● TASK STATEMENT
Return each line exactly, beginning with the one that has "Task: Pick the SwapBin radio option" and finishing with the final line of the material. Drop any pictures.

● RECORDS SHOWN

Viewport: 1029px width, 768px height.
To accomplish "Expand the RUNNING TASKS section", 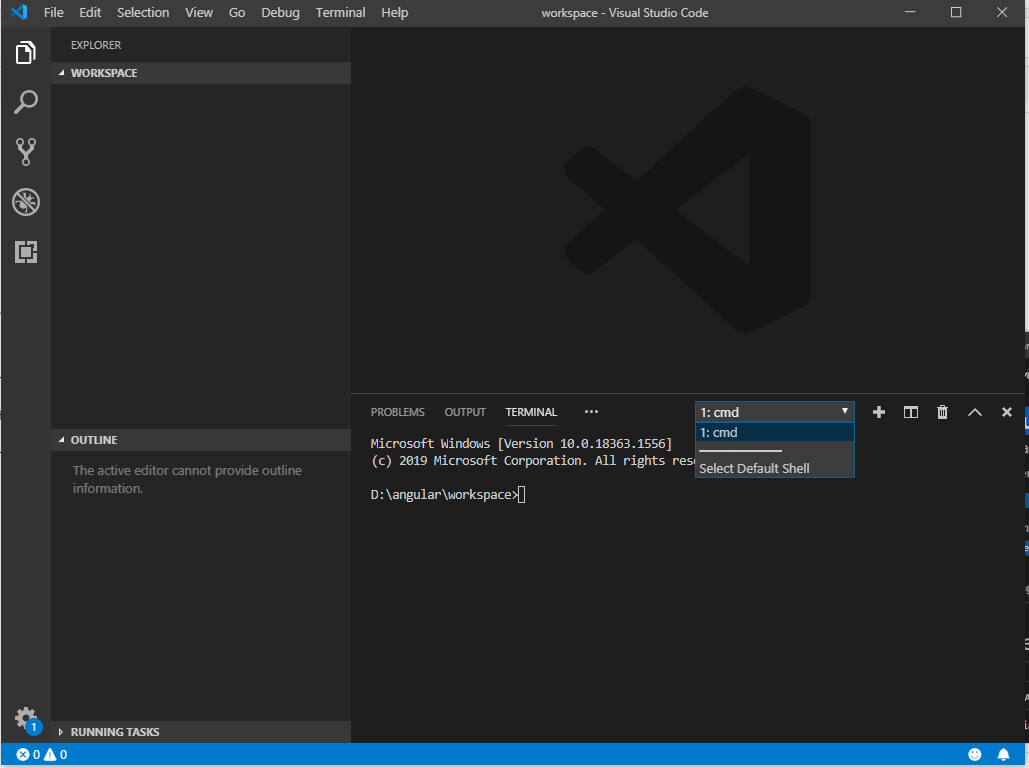I will 114,732.

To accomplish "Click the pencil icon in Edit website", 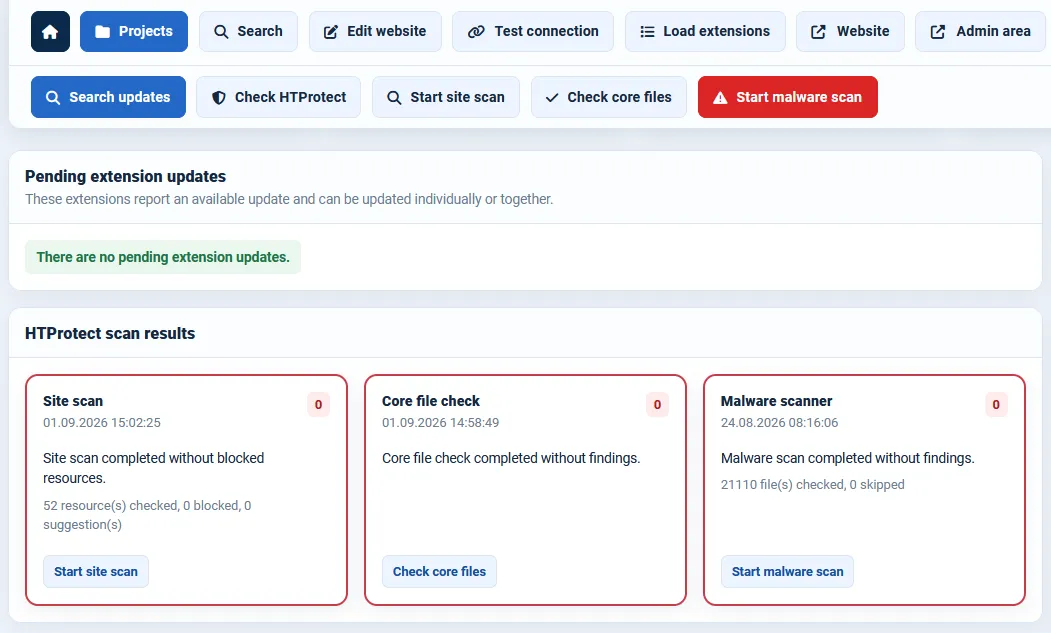I will (x=330, y=32).
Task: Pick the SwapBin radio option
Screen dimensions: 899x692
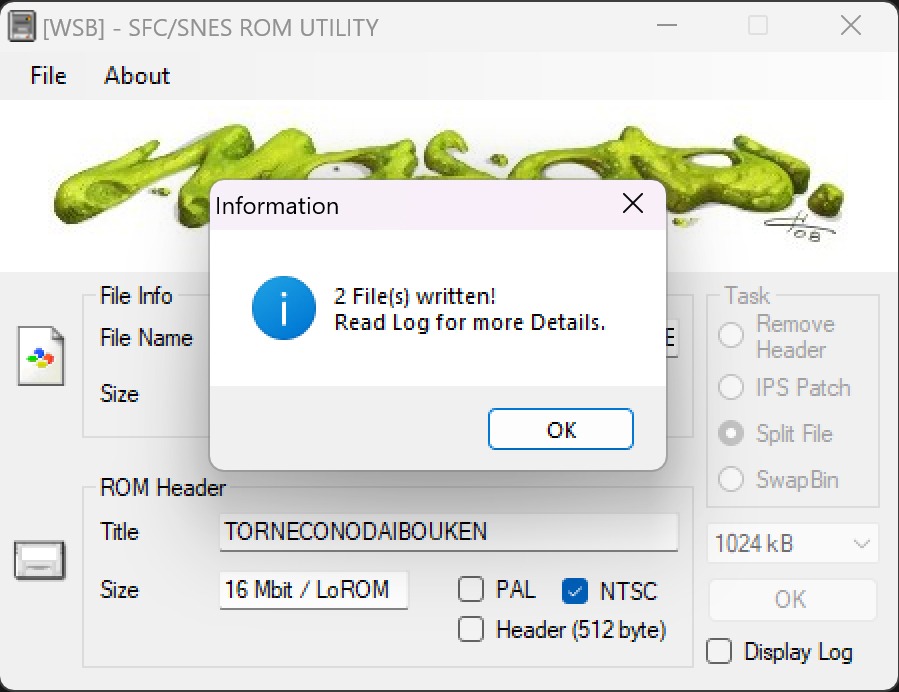Action: [731, 479]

● SOLUTION
Task: Pick the SwapBin radio option
Screen dimensions: 899x692
Action: [731, 479]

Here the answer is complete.